‘Why should you call it a conspiracy? If Dec 13 is a conspiracy, then entire Kashmir militancy is,” Afzal told Hizb chief Salahuddin through an Urdu weekly editor in 2008
Nearly five years before his execution at Delhi’s Tihar Jail for the December 13, 2001, terrorist strike on Parliament, Afzal Guru purportedly justified the attack in a letter to the editor of an Urdu weekly in Srinagar.
Writing by hand, Afzal took objection to Hizbul Mujahideen chief Syed Salahuddin’s dismissal of the Parliament attack as a “conspiracy,” declaring that if that were so, “the entire Kashmir militancy is a conspiracy.”
Though he received Afzal’s letter in 2008, Qaumi Wiqaar editor Shabnam Qayoom says he avoided publishing it as he strongly believed Afzal had written it “in utter frustration.” “I believed he was innocent and was simply claiming something that he had not committed.

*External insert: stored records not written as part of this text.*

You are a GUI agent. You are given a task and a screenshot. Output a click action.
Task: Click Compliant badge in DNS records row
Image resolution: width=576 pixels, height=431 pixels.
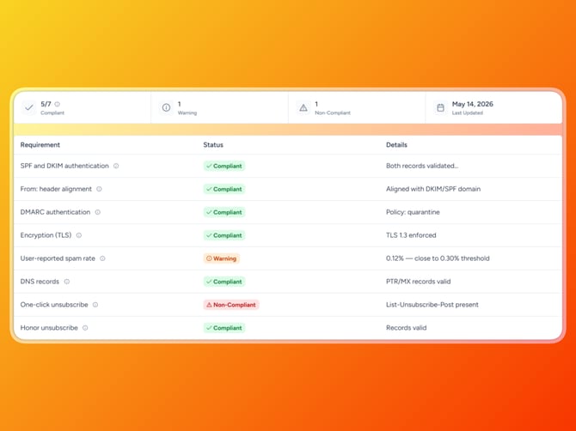coord(224,282)
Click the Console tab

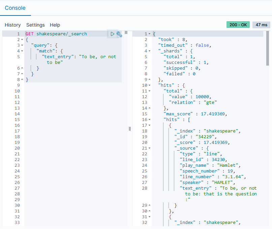[x=16, y=8]
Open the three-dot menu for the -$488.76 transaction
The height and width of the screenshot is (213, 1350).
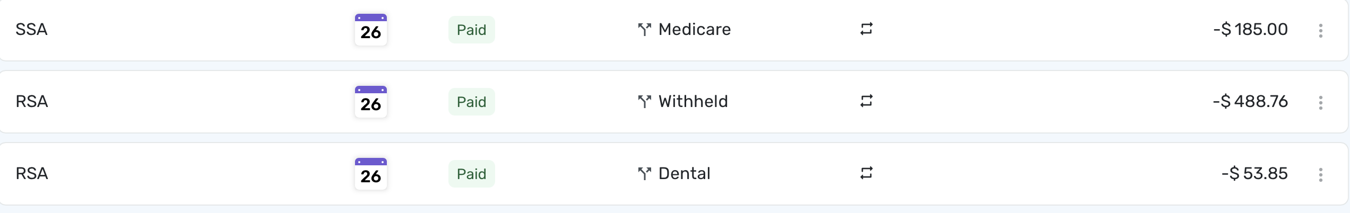[x=1320, y=103]
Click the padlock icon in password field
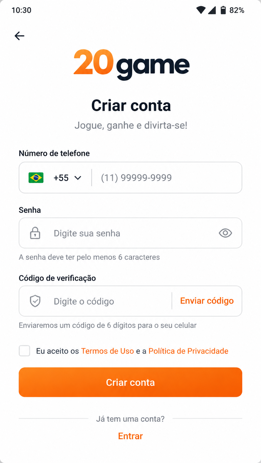 [x=35, y=233]
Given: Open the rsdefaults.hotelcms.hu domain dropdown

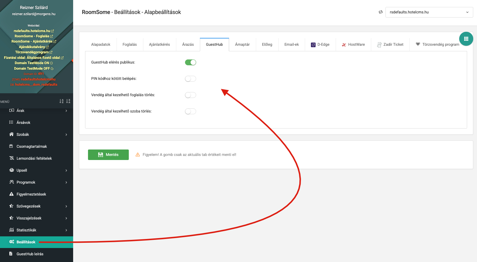Looking at the screenshot, I should (429, 12).
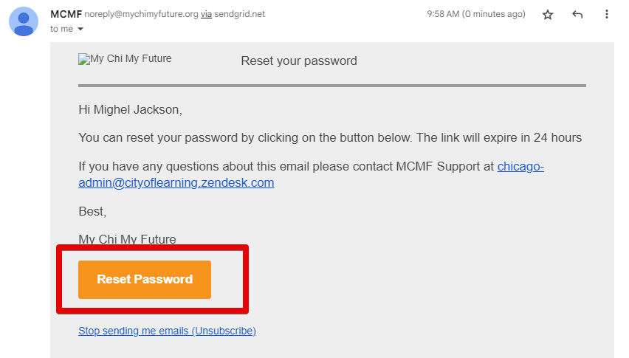Click the "Reset your password" heading

[299, 61]
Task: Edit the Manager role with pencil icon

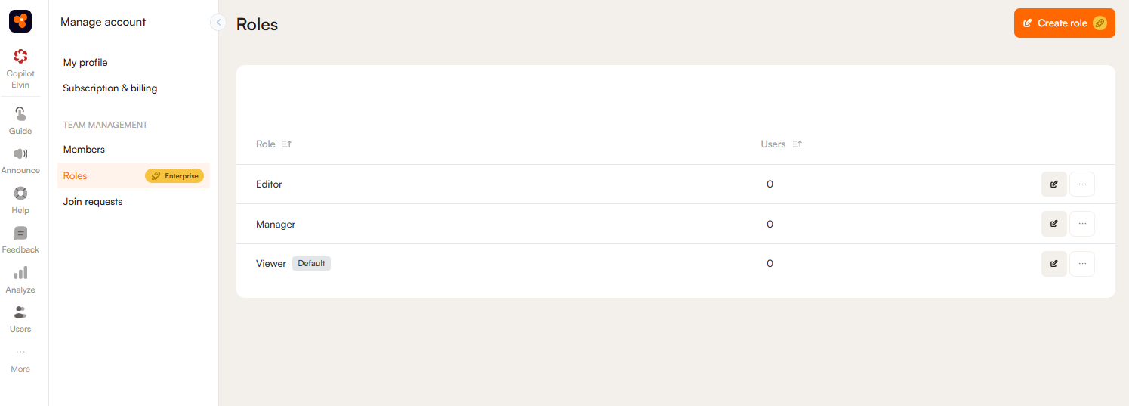Action: [x=1053, y=224]
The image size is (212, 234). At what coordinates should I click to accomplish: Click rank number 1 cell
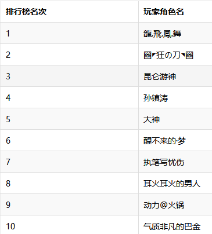tap(70, 33)
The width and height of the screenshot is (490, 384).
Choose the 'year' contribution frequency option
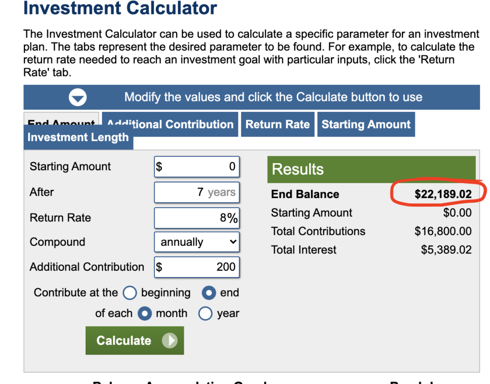(205, 314)

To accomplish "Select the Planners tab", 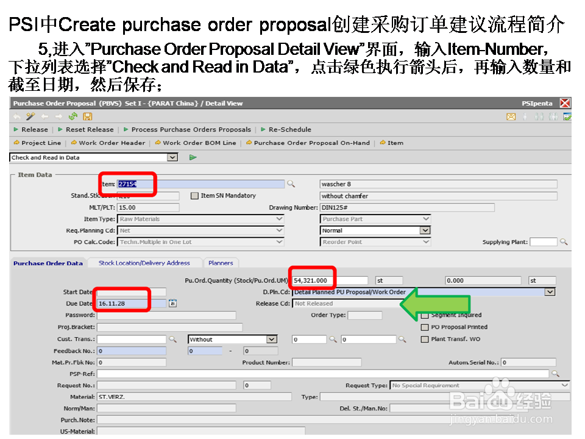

Now that he is dead, I published the letter,” he told The Hindu on Tuesday. Mr. Qayoom is the author of several pro-Azadi books and has been holding the Indian security forces responsible for “custodial rapes and murders” in Kashmir.
Mr. Qayoom claimed that he had never met Afzal. “He seemed to have seen my weekly in jail and decided to communicate his reaction to the Hizb chief through me. I received the letter through ordinary mail in 2008 and preserved it.”
Afzal’s cousin, Yasin Guru, confirmed that the letter published by the weekly was in his own hand-writing. “Many people asked me about its authenticity. I acquired a copy of the weekly and found that it was definitely his handwriting,” he said.
In his letter, Afzal says Kashmir’s “resistance movement” would continue “as long as India persisted with its bloodshed” in the valley. “We should never feel ashamed of December 13. When the Indians, who have turned Kashmir into a graveyard, spilled the blood of our innocent people, made a garrison of every nook and corner of the valley, are not feeling ashamed of it all and calling Kashmir as India’s part in breach of their own promises and commitments, why should we feel ashamed [of the attack on Parliament]?” reads his communication addressed to the Hizb chief through the weekly’s editor.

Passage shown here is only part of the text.